Principal Data Engineer
DRIVIN is looking to expand our data team as we continue to grow our data platform. The candidate should have a strong background with Python and SQL. As a member of the data team, you will architect, plan, build, test, and deliver data solutions utilizing our AWS enterprise data platform.
DRIVIN has a polyglot data model using many cutting-edge data platforms including AWS Redshift for Data Warehouse, Elastic Search for location-based searching, and Postgres for transactional data and product delivery. Our delivery framework is comprised of Python/Docker on ECS, Spark on EMR, and Jenkins for CI/CD.
This candidate should be a self-starter who is interested in learning new systems/environments and passionate about developing quality supportable data service solutions for internal and external customers.
What you’ll do:
As a Principal Data Engineer, you’ll be responsible for the architecture of a data platform supporting multiple lines of business through internal and external delivery teams. A Principal Engineer understands frameworks and technologies are part of a toolset in order to determine what the best solutions are for any given task. You will enable and work with our other developers to define and lead the technologies in the fields of data ingestion and mapping supporting data science, product delivery, master data management, and Data As A Service stakeholders.
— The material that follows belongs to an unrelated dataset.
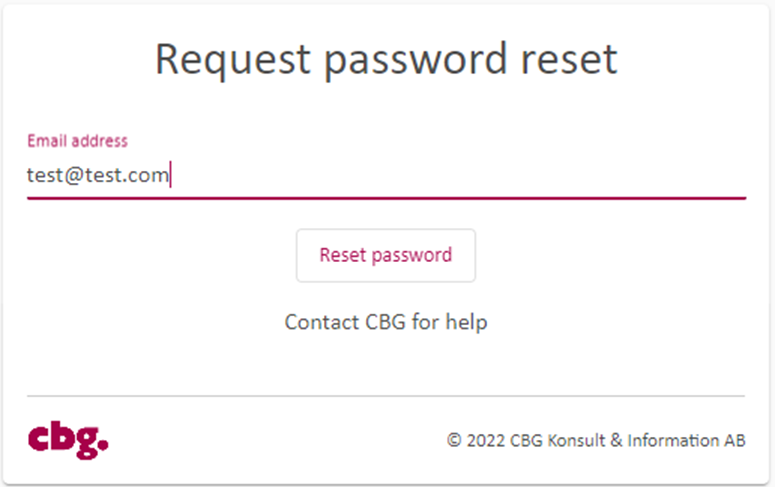Click the "Information AB" text in the footer

point(687,440)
Principal Data Engineers are empowered to evaluate our current system and potential new technologies —supporting the long-term stability, scalability, and performant cloud data delivery platform.
As a Principal Engineer, your responsibilities may include, but are not limited to, the following:
- Take ownership including design and strategic roadmap for the data engineering team delivery framework. This includes organizing and maintaining core delivery codebase, naming conventions, and SDLC processes used by the data engineering team
- Lead architectural evaluation, code review, and grooming sessions for team members ensuring timely and high-quality delivery of data services and projects on top of the data platform.
- Take ownership of an enterprise cloud-based data platform and it’s architecture to ensure that internal and external customer data needs are met with timeliness, quality, and availability.
- Work with our DevOps team to ensure that our platform is built and deployed using CI/CD best practices. Define requirements and feature needs back to DevOps teams for the effective support of the data engineering team delivery framework.
- Own strategic business plans related to our data platform’s feature set and operational success including data migrations, infrastructure upgrades, tech-debt, or new source ingestion.
- Bachelor's degree in Computer Science or related field
- 8+ years of data warehouse / ETL systems building experience
- 5+ years of experience developing data pipelines using SQL, Python,
- A passion for operational needs of data pipelines, ensuring that data engineering approaches support long-term timeliness, quality, and availability of data flows.
- A passion for data quality assurance testing. Understanding that data quality is paramount to the success of products and it’s customers.
- A passion for creation of non-recurring engineering development. Identifying opportunities for common code-basis and working with the data engineering team to implement them as standard.
- Highly proficient in programming, troubleshooting, and problem solving related to building of enterprise data solutions.
- Excellent communication skills and ability to work using Agile methodologies. Enthusiasm for coaching other software engineers and participation or leadership of developer communities of practice.
- Ability to work collaboratively with software engineers, project management, product owners, stakeholders, and leadership.
- Experience with service-oriented (SOA), event-driven (EDA) architectures, cloud-based DWBI architectures, and ETL/RDBMS frameworks.
We value these qualities, but they’re not required for this role:
- Open source contribution
- Strong understanding and/or experience with:
- AWS Redshift, Aurora, Postgres
- Python / Docker ETL framework on EC2
- CI/CD practices and frameworks such as Jenkins, AWS Terraform, and Artifactory.
- Big data technologies on cloud such as Spark and EMR.
- Java application development especially surrounding data services.